There is no conclusive evidence that any vaccine or vaccine additive increases the risk of developing autism or any other behavior disorder. Rather, evidence is accumulating of lack of any harm resulting from exposure to vaccine containing-thimerosal as a preservative. In a 2004 report, the Institute of Medicine (IOM) concluded that there is no association between autism and vaccines that contain thimerosal as a preservative. Nonetheless, given the level of concern among parents and others regarding vaccines and autism, the CDC is committed to investigating this issue to the fullest extent possible, using the best scientific methods available.

 

For more information on autism and vaccines go to http://www.cdc.gov/nip/vacsafe/concerns/autism/default.htm

 

http://www.cdc.gov/nip/vacsafe/concerns/autism/autism-research.htm

 

What were the major findings and conclusions of CDC's study on the age of first MMR vaccination for children with autism compared with children who do not have autism?

 

The study findings showed:

 

  • Children with autism received their first MMR vaccination at similar ages as children without autism.
  • The majority (84%) of children with and without autism received their first MMR vaccination before they were 24 months old
  • Children who received their first MMR vaccination before they were 24 months old showed no increased risk for autism regardless of their age at the time of study, sex, race, maternal age or maternal education.
  • There was no increased risk for autism or any forms of autism including children whose condition included a loss of developmental skills (regression) associated with vaccination before 24 months of age.
  • There were slightly more children with autism who were vaccinated before three years of age.

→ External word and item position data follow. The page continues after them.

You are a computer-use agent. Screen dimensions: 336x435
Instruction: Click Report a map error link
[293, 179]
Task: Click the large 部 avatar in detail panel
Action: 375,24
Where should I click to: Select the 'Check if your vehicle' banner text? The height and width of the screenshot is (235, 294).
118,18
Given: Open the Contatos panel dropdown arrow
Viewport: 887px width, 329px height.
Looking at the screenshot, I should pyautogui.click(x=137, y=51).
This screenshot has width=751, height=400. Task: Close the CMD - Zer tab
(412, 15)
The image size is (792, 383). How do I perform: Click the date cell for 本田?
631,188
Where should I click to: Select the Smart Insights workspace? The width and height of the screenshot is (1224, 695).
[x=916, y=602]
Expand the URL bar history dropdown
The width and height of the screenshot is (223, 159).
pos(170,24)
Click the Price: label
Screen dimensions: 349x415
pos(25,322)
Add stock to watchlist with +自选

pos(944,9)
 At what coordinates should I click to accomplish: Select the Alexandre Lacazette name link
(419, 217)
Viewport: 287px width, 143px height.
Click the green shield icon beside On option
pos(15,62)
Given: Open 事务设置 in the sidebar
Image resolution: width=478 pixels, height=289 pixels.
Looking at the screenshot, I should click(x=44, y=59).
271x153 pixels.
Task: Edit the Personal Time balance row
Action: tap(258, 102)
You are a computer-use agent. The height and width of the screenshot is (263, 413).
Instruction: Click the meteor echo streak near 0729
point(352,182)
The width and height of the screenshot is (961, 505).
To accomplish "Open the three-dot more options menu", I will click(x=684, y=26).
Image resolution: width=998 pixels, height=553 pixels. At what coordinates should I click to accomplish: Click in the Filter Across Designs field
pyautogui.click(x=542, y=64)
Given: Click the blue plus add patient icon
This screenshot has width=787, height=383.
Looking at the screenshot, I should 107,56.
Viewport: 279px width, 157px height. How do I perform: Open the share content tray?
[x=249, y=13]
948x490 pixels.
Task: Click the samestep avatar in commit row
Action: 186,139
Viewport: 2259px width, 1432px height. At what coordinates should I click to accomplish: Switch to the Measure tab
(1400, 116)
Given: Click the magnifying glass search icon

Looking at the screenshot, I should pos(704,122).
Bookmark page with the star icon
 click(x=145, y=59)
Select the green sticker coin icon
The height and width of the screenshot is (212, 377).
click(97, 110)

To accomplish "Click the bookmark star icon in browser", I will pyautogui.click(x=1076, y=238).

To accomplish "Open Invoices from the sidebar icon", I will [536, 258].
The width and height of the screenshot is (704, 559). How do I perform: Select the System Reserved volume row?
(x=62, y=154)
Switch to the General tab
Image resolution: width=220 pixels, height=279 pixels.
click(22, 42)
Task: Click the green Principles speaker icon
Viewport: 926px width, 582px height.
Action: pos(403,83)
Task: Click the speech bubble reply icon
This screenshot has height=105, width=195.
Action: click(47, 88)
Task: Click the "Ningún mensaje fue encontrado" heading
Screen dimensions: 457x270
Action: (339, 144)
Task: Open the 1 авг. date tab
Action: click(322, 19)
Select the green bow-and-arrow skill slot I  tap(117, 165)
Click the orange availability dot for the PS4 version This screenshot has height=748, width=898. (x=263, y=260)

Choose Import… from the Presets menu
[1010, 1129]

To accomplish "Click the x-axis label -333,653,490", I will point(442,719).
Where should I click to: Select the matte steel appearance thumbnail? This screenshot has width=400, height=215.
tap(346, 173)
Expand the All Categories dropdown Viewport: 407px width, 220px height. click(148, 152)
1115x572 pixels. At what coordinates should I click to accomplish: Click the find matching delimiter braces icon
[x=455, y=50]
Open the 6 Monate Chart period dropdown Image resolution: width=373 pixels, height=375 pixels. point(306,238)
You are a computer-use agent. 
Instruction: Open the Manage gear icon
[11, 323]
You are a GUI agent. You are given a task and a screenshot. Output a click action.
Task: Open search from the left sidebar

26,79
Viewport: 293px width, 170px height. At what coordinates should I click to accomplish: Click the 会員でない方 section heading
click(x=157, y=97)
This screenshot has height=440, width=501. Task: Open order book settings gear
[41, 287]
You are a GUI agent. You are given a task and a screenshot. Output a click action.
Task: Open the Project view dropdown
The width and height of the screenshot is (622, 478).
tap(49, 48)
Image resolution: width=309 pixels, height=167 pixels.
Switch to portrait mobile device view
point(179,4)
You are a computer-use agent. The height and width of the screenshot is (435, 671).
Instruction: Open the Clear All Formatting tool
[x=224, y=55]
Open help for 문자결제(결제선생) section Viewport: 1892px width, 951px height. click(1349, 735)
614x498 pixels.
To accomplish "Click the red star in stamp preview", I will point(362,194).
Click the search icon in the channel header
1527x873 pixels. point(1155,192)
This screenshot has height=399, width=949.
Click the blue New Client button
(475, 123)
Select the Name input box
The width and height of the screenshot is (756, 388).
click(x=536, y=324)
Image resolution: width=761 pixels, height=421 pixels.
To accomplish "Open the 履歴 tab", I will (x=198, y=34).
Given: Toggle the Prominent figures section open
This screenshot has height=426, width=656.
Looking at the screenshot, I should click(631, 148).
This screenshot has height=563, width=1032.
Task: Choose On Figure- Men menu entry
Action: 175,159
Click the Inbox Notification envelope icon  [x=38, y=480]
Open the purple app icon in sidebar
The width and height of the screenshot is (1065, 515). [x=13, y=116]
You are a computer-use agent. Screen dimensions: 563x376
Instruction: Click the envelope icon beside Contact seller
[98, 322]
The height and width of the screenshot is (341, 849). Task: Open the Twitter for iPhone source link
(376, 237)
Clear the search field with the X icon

It is likely that these results were influenced by factors related to the treatment of children with autism at this age. For example, children with autism might have been more likely than children without autism to have been vaccinated as a requirement for enrollment in preschool special education programs that start for children who are 3 years old. The majority of children (98%) with autism, between 3 to 5 years of age in this study were enrolled in these programs.